===== MATERIAL PROVIDED =====

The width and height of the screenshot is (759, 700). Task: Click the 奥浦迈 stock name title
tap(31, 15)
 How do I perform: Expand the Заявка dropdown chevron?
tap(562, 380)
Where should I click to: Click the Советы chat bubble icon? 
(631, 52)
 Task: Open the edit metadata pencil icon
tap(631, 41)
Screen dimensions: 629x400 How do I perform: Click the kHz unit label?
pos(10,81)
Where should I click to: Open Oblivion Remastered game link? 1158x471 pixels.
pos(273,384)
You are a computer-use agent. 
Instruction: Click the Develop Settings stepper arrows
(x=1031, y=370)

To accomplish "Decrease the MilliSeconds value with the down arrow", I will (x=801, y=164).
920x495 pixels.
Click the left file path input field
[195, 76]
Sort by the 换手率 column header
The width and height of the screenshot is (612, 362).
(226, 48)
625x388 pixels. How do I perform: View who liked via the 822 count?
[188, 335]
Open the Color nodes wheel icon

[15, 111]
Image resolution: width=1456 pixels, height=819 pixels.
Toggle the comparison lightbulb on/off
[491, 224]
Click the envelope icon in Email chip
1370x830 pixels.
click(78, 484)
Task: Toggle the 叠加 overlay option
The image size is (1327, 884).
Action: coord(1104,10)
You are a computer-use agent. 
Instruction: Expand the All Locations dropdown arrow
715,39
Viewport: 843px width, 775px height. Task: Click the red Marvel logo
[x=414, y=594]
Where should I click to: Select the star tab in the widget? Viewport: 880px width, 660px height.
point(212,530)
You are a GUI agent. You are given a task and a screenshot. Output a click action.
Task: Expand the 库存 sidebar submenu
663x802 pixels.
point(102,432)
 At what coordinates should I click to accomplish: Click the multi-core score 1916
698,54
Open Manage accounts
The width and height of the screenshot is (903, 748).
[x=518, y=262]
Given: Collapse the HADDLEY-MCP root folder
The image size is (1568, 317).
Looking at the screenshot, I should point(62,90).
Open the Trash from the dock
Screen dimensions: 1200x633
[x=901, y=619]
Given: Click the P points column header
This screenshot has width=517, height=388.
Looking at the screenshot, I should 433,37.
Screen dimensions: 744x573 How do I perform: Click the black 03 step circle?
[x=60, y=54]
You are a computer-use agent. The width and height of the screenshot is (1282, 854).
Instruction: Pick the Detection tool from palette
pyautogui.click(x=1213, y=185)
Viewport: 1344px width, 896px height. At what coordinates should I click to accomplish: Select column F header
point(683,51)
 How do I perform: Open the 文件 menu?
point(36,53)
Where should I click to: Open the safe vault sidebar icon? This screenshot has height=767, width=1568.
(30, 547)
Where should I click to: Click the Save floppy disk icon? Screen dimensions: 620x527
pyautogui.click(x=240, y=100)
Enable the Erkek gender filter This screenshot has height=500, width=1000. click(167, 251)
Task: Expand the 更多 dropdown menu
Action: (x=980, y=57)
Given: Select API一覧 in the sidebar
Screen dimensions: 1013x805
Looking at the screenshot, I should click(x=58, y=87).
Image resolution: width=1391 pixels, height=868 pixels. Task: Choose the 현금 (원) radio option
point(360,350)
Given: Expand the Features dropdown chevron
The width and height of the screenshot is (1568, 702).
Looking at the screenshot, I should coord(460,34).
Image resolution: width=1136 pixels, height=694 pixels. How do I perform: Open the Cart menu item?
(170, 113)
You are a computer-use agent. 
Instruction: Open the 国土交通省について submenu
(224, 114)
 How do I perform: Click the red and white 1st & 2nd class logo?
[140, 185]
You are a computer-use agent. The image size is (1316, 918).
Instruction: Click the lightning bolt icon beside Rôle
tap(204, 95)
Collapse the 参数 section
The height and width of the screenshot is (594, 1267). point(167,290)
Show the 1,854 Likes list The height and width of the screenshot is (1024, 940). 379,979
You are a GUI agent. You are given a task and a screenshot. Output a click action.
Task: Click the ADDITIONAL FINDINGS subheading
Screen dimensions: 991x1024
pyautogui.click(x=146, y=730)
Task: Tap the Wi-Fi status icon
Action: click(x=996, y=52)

=====

WHAT THIS TASK INVOLVES: In the data above, which lines lie between the line with "Task: Toggle the 叠加 overlay option" and the line with "Given: Select API一覧 in the sidebar", inclusive? Print those lines exactly and nothing else.

EXERCISE RESPONSE:
Task: Toggle the 叠加 overlay option
The image size is (1327, 884).
Action: coord(1104,10)
You are a computer-use agent. 
Instruction: Expand the All Locations dropdown arrow
715,39
Viewport: 843px width, 775px height. Task: Click the red Marvel logo
[x=414, y=594]
Where should I click to: Select the star tab in the widget? Viewport: 880px width, 660px height.
point(212,530)
You are a GUI agent. You are given a task and a screenshot. Output a click action.
Task: Expand the 库存 sidebar submenu
663x802 pixels.
point(102,432)
 At what coordinates should I click to accomplish: Click the multi-core score 1916
698,54
Open Manage accounts
The width and height of the screenshot is (903, 748).
[x=518, y=262]
Given: Collapse the HADDLEY-MCP root folder
The image size is (1568, 317).
Looking at the screenshot, I should point(62,90).
Open the Trash from the dock
Screen dimensions: 1200x633
[x=901, y=619]
Given: Click the P points column header
This screenshot has width=517, height=388.
Looking at the screenshot, I should 433,37.
Screen dimensions: 744x573 How do I perform: Click the black 03 step circle?
[x=60, y=54]
You are a computer-use agent. The width and height of the screenshot is (1282, 854).
Instruction: Pick the Detection tool from palette
pyautogui.click(x=1213, y=185)
Viewport: 1344px width, 896px height. At what coordinates should I click to accomplish: Select column F header
point(683,51)
 How do I perform: Open the 文件 menu?
point(36,53)
Where should I click to: Open the safe vault sidebar icon? This screenshot has height=767, width=1568.
(30, 547)
Where should I click to: Click the Save floppy disk icon? Screen dimensions: 620x527
pyautogui.click(x=240, y=100)
Enable the Erkek gender filter This screenshot has height=500, width=1000. click(167, 251)
Task: Expand the 更多 dropdown menu
Action: (x=980, y=57)
Given: Select API一覧 in the sidebar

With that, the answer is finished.